_WHAT YOU SHOULD DO_:
Copy out each of the entries below word for word.

_PROVIDED RECORDS_:
>>>

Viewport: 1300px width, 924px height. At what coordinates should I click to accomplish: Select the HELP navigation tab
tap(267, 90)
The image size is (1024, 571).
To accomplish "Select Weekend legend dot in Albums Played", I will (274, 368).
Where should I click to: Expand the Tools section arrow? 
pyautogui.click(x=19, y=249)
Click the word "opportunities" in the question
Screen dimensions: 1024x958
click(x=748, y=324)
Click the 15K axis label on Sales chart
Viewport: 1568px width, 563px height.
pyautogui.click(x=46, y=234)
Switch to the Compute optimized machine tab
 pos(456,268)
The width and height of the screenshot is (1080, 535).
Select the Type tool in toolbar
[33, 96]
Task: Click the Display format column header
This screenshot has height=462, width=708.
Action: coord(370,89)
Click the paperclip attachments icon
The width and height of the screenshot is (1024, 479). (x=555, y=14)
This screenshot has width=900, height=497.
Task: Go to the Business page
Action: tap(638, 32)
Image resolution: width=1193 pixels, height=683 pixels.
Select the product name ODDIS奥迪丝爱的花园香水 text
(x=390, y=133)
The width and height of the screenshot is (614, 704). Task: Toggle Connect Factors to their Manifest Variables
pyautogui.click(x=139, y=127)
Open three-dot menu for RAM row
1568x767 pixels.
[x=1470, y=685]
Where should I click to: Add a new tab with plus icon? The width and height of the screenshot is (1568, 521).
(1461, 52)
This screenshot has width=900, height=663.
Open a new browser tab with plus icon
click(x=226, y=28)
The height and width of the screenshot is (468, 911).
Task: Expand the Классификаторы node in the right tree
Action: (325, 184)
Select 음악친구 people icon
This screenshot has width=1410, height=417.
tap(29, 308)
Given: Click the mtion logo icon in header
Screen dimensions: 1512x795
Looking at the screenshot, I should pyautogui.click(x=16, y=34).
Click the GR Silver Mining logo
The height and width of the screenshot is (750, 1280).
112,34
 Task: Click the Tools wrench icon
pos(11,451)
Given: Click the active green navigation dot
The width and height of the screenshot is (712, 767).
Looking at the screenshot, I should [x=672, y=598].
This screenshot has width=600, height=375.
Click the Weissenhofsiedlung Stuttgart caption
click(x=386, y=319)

<<<

_SOLVED PROBLEM_:
Viewport: 1300px width, 924px height. At what coordinates should I click to accomplish: Select the HELP navigation tab
tap(267, 90)
The image size is (1024, 571).
To accomplish "Select Weekend legend dot in Albums Played", I will (274, 368).
Where should I click to: Expand the Tools section arrow? 
pyautogui.click(x=19, y=249)
Click the word "opportunities" in the question
Screen dimensions: 1024x958
click(x=748, y=324)
Click the 15K axis label on Sales chart
Viewport: 1568px width, 563px height.
pyautogui.click(x=46, y=234)
Switch to the Compute optimized machine tab
 pos(456,268)
The width and height of the screenshot is (1080, 535).
Select the Type tool in toolbar
[33, 96]
Task: Click the Display format column header
This screenshot has height=462, width=708.
Action: coord(370,89)
Click the paperclip attachments icon
The width and height of the screenshot is (1024, 479). (x=555, y=14)
This screenshot has width=900, height=497.
Task: Go to the Business page
Action: tap(638, 32)
Image resolution: width=1193 pixels, height=683 pixels.
Select the product name ODDIS奥迪丝爱的花园香水 text
(x=390, y=133)
The width and height of the screenshot is (614, 704). Task: Toggle Connect Factors to their Manifest Variables
pyautogui.click(x=139, y=127)
Open three-dot menu for RAM row
1568x767 pixels.
[x=1470, y=685]
Where should I click to: Add a new tab with plus icon? The width and height of the screenshot is (1568, 521).
(1461, 52)
This screenshot has width=900, height=663.
Open a new browser tab with plus icon
click(x=226, y=28)
The height and width of the screenshot is (468, 911).
Task: Expand the Классификаторы node in the right tree
Action: (325, 184)
Select 음악친구 people icon
This screenshot has width=1410, height=417.
tap(29, 308)
Given: Click the mtion logo icon in header
Screen dimensions: 1512x795
Looking at the screenshot, I should pyautogui.click(x=16, y=34).
Click the GR Silver Mining logo
The height and width of the screenshot is (750, 1280).
112,34
 Task: Click the Tools wrench icon
pos(11,451)
Given: Click the active green navigation dot
The width and height of the screenshot is (712, 767).
Looking at the screenshot, I should [x=672, y=598].
This screenshot has width=600, height=375.
Click the Weissenhofsiedlung Stuttgart caption
click(x=386, y=319)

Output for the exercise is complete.